Collection entries
•••

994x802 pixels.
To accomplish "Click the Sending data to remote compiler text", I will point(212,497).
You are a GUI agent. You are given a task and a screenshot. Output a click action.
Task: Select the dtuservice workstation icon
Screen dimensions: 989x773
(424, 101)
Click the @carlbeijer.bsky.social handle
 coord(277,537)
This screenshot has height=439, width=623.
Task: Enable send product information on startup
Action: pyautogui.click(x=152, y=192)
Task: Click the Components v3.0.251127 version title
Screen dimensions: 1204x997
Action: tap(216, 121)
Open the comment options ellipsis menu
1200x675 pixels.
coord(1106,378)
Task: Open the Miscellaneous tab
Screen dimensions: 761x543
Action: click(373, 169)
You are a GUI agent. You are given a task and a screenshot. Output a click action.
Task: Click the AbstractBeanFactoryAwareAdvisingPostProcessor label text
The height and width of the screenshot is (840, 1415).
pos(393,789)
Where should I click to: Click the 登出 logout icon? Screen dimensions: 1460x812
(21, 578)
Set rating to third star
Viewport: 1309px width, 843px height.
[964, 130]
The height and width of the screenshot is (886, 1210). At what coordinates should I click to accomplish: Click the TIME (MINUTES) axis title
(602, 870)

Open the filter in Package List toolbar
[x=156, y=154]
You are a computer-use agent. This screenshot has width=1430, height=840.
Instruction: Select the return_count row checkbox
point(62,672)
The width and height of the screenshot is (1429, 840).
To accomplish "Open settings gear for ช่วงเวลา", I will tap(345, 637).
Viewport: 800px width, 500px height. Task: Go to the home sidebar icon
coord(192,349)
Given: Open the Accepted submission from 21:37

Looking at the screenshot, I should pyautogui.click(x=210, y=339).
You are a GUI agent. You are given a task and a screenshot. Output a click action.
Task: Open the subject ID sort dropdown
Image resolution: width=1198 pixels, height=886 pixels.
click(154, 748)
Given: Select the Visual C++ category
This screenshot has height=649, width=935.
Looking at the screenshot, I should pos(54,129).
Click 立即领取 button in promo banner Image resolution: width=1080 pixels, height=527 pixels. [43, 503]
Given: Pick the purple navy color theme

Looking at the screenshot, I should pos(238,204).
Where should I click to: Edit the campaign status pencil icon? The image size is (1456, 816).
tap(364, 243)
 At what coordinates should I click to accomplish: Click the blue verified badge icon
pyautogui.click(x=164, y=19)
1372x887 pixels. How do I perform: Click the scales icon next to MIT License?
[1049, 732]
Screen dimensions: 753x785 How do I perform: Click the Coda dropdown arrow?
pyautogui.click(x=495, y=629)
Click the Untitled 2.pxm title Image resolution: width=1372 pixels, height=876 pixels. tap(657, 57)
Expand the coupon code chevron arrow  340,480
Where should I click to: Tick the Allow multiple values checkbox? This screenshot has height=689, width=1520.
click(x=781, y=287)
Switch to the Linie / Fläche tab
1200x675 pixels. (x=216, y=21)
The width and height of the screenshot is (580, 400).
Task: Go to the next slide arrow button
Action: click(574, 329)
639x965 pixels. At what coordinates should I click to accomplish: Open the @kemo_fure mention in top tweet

•••

▸ **WORK TO BE COMPLETED**:
Write out all the items again, switching "dropdown" to "drop-down" wherever it occurs and leaving everything else unchanged.

▸ **EXPECTED OUTPUT**:
994x802 pixels.
To accomplish "Click the Sending data to remote compiler text", I will point(212,497).
You are a GUI agent. You are given a task and a screenshot. Output a click action.
Task: Select the dtuservice workstation icon
Screen dimensions: 989x773
(424, 101)
Click the @carlbeijer.bsky.social handle
 coord(277,537)
This screenshot has height=439, width=623.
Task: Enable send product information on startup
Action: pyautogui.click(x=152, y=192)
Task: Click the Components v3.0.251127 version title
Screen dimensions: 1204x997
Action: tap(216, 121)
Open the comment options ellipsis menu
1200x675 pixels.
coord(1106,378)
Task: Open the Miscellaneous tab
Screen dimensions: 761x543
Action: click(373, 169)
You are a GUI agent. You are given a task and a screenshot. Output a click action.
Task: Click the AbstractBeanFactoryAwareAdvisingPostProcessor label text
The height and width of the screenshot is (840, 1415).
pos(393,789)
Where should I click to: Click the 登出 logout icon? Screen dimensions: 1460x812
(21, 578)
Set rating to third star
Viewport: 1309px width, 843px height.
[964, 130]
The height and width of the screenshot is (886, 1210). At what coordinates should I click to accomplish: Click the TIME (MINUTES) axis title
(602, 870)

Open the filter in Package List toolbar
[x=156, y=154]
You are a computer-use agent. This screenshot has width=1430, height=840.
Instruction: Select the return_count row checkbox
point(62,672)
The width and height of the screenshot is (1429, 840).
To accomplish "Open settings gear for ช่วงเวลา", I will tap(345, 637).
Viewport: 800px width, 500px height. Task: Go to the home sidebar icon
coord(192,349)
Given: Open the Accepted submission from 21:37

Looking at the screenshot, I should pyautogui.click(x=210, y=339).
You are a GUI agent. You are given a task and a screenshot. Output a click action.
Task: Open the subject ID sort drop-down
Image resolution: width=1198 pixels, height=886 pixels.
click(154, 748)
Given: Select the Visual C++ category
This screenshot has height=649, width=935.
Looking at the screenshot, I should pos(54,129).
Click 立即领取 button in promo banner Image resolution: width=1080 pixels, height=527 pixels. [43, 503]
Given: Pick the purple navy color theme

Looking at the screenshot, I should pos(238,204).
Where should I click to: Edit the campaign status pencil icon? The image size is (1456, 816).
tap(364, 243)
 At what coordinates should I click to accomplish: Click the blue verified badge icon
pyautogui.click(x=164, y=19)
1372x887 pixels. How do I perform: Click the scales icon next to MIT License?
[1049, 732]
Screen dimensions: 753x785 How do I perform: Click the Coda drop-down arrow?
pyautogui.click(x=495, y=629)
Click the Untitled 2.pxm title Image resolution: width=1372 pixels, height=876 pixels. tap(657, 57)
Expand the coupon code chevron arrow  340,480
Where should I click to: Tick the Allow multiple values checkbox? This screenshot has height=689, width=1520.
click(x=781, y=287)
Switch to the Linie / Fläche tab
1200x675 pixels. (x=216, y=21)
The width and height of the screenshot is (580, 400).
Task: Go to the next slide arrow button
Action: click(574, 329)
639x965 pixels. At what coordinates should I click to accomplish: Open the @kemo_fure mention in top tweet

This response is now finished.